Dalla vittoria del Premio Fondazione Renzo Piano a oggi, quali sono stati i progetti più rilevanti che avete curato?

Tra i più significativi, il Centro Parrocchiale di Regina Pacis a Reggio Emilia, cantiere iniziato nel 2011 e oggi in fase di completamento; il completamento delle fasi di approvazione di un masterplan a Riga, in Lettonia; la fortunata partecipazione al concorso pubblico per la rigenerazione urbana del centro di Langhirano (Pr) e a quello privato per l’involucro architettonico dei nuovi uffici operativi di Reale Mutua a Torino, ad oggi entrambi in fase di progettazione.

La Domus Technica può essere considerata un esempio, in qualche modo pionieristico, di edificio ‘di nuova generazione’. Ciò in particolare rispetto all’integrazione nel progetto di pratiche legate alla sostenibilità, all’efficienza energetica e all’impiego di tecnologie innovative per i consumi. Credete che negli ultimi due anni si sia sviluppata una sensibilità diversa su queste tematiche nel panorama della progettazione, ma anche da parte della committenza? E cosa c’è ancora da fare?

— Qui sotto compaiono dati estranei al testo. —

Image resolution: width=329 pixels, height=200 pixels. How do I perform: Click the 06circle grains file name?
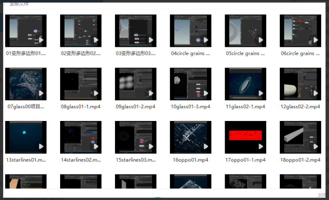click(300, 53)
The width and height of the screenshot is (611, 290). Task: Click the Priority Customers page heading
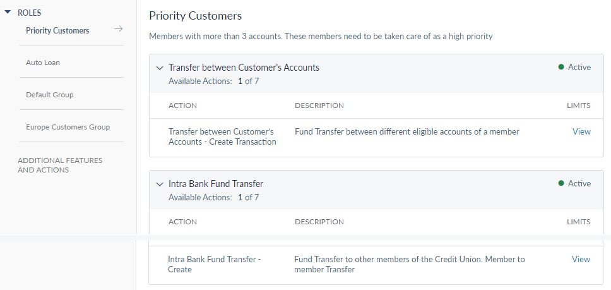[x=195, y=15]
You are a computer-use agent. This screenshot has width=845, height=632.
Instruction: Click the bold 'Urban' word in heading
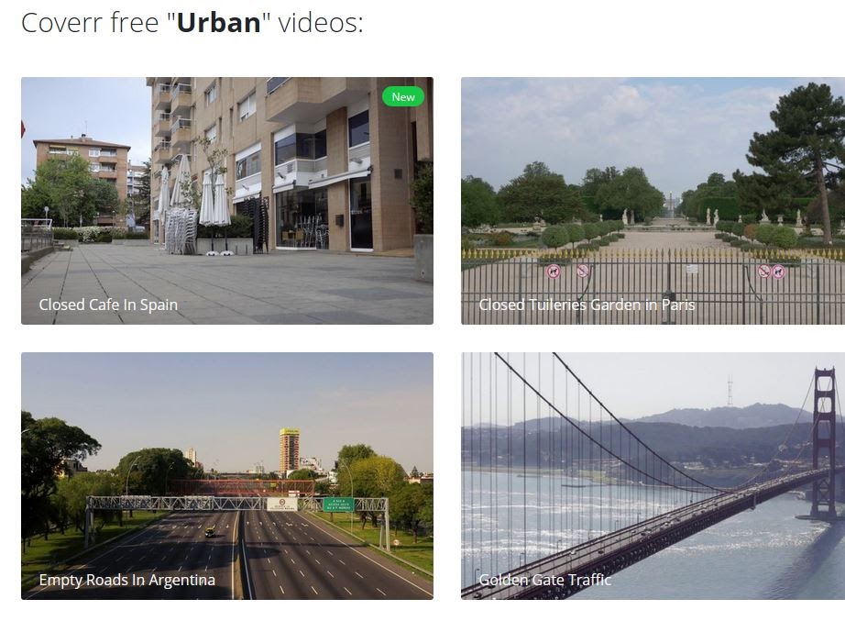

La Domus rappresenta un’idea non “muscolare” di architettura sostenibile; è nostra convinzione che la “sostenibilità” non debba vestire l’architettura come un manifesto, ma piuttosto sostanziare e strutturare le scelte strategiche, lasciando il linguaggio dell’architettura libero di agire su altri piani, e in particolare sulla relazione con un luogo e con le persone che lo abitano o che ne fruiscono. In questa direzione, quella di togliere all’architettura le maschere degli slogan, c’è ancora molto da fare.

Basandovi sulla vostra esperienza, qual è la condizione attuale dei giovani architetti che esercitano la professione in Italia? In merito alla sempre crescente ‘emigrazione’ dei progettisti, cosa si potrebbe fare per ‘trattenerli’?

Paradossalmente proprio la crisi potrebbe spingere i neolaureati a provare ad aprirsi delle strade da soli, data l’impossibilità di studi anche consolidati di assorbire nuova forza lavoro e non risultando impossibile – in genere – iniziare a “sperimentarsi” ad esempio sugli appartamenti di amici e parenti. Andare all’estero rimane poi un’ottima possibilità di crescita umana e professionale; se in Italia non c’è “domanda di architettura” (pur essendoci un’enorme “necessità di architettura”) non vediamo perché “trattenerli”.